**Job:** Rewrite the items from the line with "947x891 pixels. At" up to and including the line with "click(58, 235)", putting "logo" in place of "emblem" and changing nothing else. Leave the pictures out of your answer.

**Dataset:**
▶

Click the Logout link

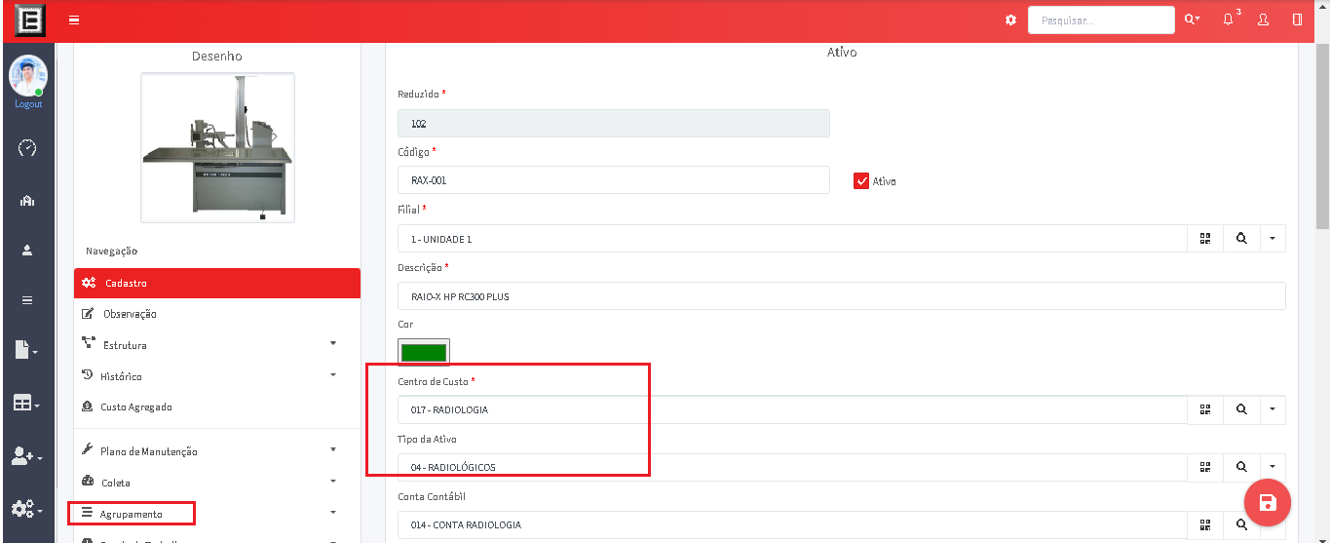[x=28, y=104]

◀
▶

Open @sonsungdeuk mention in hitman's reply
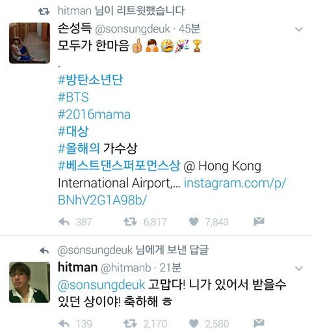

◀
▶

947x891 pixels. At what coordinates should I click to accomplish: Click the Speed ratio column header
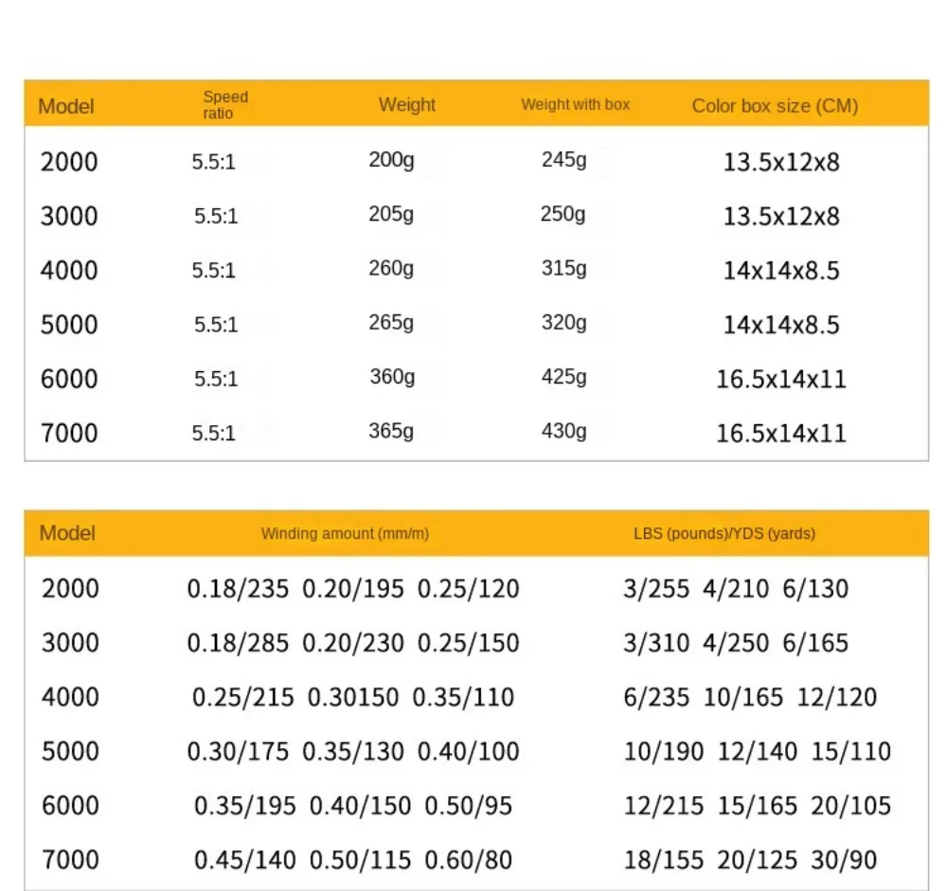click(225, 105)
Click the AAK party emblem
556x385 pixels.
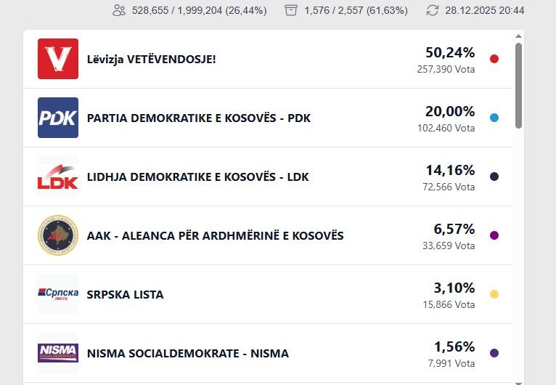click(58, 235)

◀

**Response to the exercise:**
947x891 pixels. At what coordinates should I click to accomplish: Click the Speed ratio column header
click(225, 105)
Click the AAK party logo
556x385 pixels.
click(58, 235)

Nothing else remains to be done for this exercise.